Sin embargo, pese a novedoso del retrato, lo cuidado que está el guión (por lo general), las buenas interpretaciones (apabullante Laura Linney) o la precisa y elegante fotografía (es, tanto en un sentido literal como figurado, la serie más oscura, monocromática y trasparente que recuerdo haber visto), tiene algunos defectos que menoscaban el conjunto, defectos que tienen su causa en el mismo lugar.

Unas pocas series, como Berlin Alexanderplatz, Yo Claudio o The Wire, parecen durar exactamente lo mismo que la historia que pretenden contar, en ellas todo es fluido, extremadamente gradual y más que actos lo que se describen son estados y procesos (apenas hay acción). Otras, como Breaking Bad, Perdidos o Los Soprano, aun habiendo sido extendidas más allá de su concepto original, son capaces de construir maravillosos tiempos muertos: algunos de sus mejores capítulos, y también los más originales, son aquellos en los que no pasa nada relevante de cara a la trama, fugas en las que el argumento central se deja completamente al margen y tan solo se juega con las formas y posibilidades de los personajes y estructuras. El resto, la mayoría, se suelen extender mucho más allá de lo que cuentan, abusando con frecuencia del melodrama para rellenar minutos y simular que cuentan algo.

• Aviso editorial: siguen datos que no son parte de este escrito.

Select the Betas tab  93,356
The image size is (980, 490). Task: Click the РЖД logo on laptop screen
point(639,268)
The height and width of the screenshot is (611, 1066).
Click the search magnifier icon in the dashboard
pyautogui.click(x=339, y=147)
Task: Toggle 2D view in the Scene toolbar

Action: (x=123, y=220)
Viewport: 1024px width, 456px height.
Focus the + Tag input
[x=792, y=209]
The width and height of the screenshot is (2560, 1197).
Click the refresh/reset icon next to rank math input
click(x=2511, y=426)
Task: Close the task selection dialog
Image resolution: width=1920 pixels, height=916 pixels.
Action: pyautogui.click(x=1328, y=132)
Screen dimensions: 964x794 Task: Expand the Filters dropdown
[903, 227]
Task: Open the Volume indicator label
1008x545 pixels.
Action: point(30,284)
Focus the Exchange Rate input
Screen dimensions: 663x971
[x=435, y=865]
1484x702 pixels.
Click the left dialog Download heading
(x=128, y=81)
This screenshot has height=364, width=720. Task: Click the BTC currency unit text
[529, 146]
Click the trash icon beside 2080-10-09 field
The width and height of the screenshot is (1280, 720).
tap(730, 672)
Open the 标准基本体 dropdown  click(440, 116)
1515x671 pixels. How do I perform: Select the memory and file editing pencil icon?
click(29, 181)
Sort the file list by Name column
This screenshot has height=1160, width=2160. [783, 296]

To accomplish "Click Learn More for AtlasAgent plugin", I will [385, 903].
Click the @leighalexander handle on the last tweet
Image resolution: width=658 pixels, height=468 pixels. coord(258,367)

El problema de Ozark es bastante singular. No tiene relleno, pero tampoco tiene puntos en las pausas y ni tan siquiera pausas, careciendo así tanto de la pasmosa fluidez de unas como de las interesantes variaciones de las otras. Quizá por miedo a que el espectador se aburra, tiene un ritmo tan excesivo que inevitablemente hace que se la vaya la mano con los giros; es cierto que la velocidad diluye la magnitud de los excesos, pero también que por eso mismo pierden fuerza los impactos. Al pretender contar tanto en tan poco tiempo, el guión se atropella y algunos capítulos se hacen tan densos y estresantes como una lección de anatomía.

Entre los resultados de tanta adrenalina destaca una tasa de homicidios (efecto Juego de Tronos) que resultaría exagerada incluso en lugar tan tercermundista como el retratado; algo de pausa, tanto en el guión como en la dirección, seguramente ayudaría a que el espectador empatizara mejor con los personajes y comprendiera más fácilmente sus circunstancias sin necesidad de tener que llevar con tanta frecuencia las situaciones hasta el extremo.